WHAT TO WORK ON
Your task is to transcribe, without alteration, the lines from the top of the material below through the line bearing "Given: Click the download map icon", inclusive.

DATA RECORDS
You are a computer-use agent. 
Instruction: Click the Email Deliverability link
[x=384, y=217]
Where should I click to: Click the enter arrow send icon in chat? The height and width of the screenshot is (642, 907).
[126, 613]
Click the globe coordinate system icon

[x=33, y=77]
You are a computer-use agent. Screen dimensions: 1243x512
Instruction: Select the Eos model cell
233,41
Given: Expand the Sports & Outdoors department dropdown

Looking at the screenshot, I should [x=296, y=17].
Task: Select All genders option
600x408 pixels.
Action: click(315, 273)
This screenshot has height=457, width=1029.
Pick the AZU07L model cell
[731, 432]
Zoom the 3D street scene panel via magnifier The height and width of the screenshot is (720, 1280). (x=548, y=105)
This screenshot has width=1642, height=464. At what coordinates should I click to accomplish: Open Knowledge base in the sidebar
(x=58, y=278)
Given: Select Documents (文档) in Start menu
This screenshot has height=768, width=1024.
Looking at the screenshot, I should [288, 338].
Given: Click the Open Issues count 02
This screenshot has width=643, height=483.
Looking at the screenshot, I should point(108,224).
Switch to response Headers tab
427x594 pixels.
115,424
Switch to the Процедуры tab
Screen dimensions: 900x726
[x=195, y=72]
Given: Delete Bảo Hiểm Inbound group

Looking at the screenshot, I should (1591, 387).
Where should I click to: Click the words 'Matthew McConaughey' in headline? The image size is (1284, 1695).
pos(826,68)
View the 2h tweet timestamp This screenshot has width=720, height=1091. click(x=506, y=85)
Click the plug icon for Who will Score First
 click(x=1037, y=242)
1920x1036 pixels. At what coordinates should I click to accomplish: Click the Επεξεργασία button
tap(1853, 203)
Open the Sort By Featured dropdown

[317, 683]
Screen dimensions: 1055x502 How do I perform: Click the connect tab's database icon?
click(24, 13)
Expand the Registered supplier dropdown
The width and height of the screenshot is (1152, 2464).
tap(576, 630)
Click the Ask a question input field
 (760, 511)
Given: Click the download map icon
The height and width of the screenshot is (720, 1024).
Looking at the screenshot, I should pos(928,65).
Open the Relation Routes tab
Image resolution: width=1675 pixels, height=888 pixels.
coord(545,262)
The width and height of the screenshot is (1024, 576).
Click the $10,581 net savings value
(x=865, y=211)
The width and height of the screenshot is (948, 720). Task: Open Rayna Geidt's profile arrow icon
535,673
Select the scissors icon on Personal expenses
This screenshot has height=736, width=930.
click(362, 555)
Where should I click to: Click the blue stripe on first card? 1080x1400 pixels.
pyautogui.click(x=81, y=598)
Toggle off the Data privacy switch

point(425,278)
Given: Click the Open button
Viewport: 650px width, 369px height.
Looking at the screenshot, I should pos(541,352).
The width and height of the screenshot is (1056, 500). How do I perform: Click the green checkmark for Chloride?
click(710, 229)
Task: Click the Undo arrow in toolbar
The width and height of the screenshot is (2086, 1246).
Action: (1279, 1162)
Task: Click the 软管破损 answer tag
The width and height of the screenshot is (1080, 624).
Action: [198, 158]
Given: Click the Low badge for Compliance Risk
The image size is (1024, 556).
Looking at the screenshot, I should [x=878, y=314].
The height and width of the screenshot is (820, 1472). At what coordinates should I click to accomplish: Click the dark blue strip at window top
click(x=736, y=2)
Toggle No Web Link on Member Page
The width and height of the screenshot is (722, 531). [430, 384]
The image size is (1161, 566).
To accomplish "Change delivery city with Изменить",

RESPONSE AREA
You are a computer-use agent. 
Instruction: Click the Email Deliverability link
[x=384, y=217]
Where should I click to: Click the enter arrow send icon in chat? The height and width of the screenshot is (642, 907).
[126, 613]
Click the globe coordinate system icon

[x=33, y=77]
You are a computer-use agent. Screen dimensions: 1243x512
Instruction: Select the Eos model cell
233,41
Given: Expand the Sports & Outdoors department dropdown

Looking at the screenshot, I should [x=296, y=17].
Task: Select All genders option
600x408 pixels.
Action: click(315, 273)
This screenshot has height=457, width=1029.
Pick the AZU07L model cell
[731, 432]
Zoom the 3D street scene panel via magnifier The height and width of the screenshot is (720, 1280). (x=548, y=105)
This screenshot has width=1642, height=464. At what coordinates should I click to accomplish: Open Knowledge base in the sidebar
(x=58, y=278)
Given: Select Documents (文档) in Start menu
This screenshot has height=768, width=1024.
Looking at the screenshot, I should [288, 338].
Given: Click the Open Issues count 02
This screenshot has width=643, height=483.
Looking at the screenshot, I should point(108,224).
Switch to response Headers tab
427x594 pixels.
115,424
Switch to the Процедуры tab
Screen dimensions: 900x726
[x=195, y=72]
Given: Delete Bảo Hiểm Inbound group

Looking at the screenshot, I should (1591, 387).
Where should I click to: Click the words 'Matthew McConaughey' in headline? The image size is (1284, 1695).
pos(826,68)
View the 2h tweet timestamp This screenshot has width=720, height=1091. click(x=506, y=85)
Click the plug icon for Who will Score First
 click(x=1037, y=242)
1920x1036 pixels. At what coordinates should I click to accomplish: Click the Επεξεργασία button
tap(1853, 203)
Open the Sort By Featured dropdown

[317, 683]
Screen dimensions: 1055x502 How do I perform: Click the connect tab's database icon?
click(24, 13)
Expand the Registered supplier dropdown
The width and height of the screenshot is (1152, 2464).
tap(576, 630)
Click the Ask a question input field
 (760, 511)
Given: Click the download map icon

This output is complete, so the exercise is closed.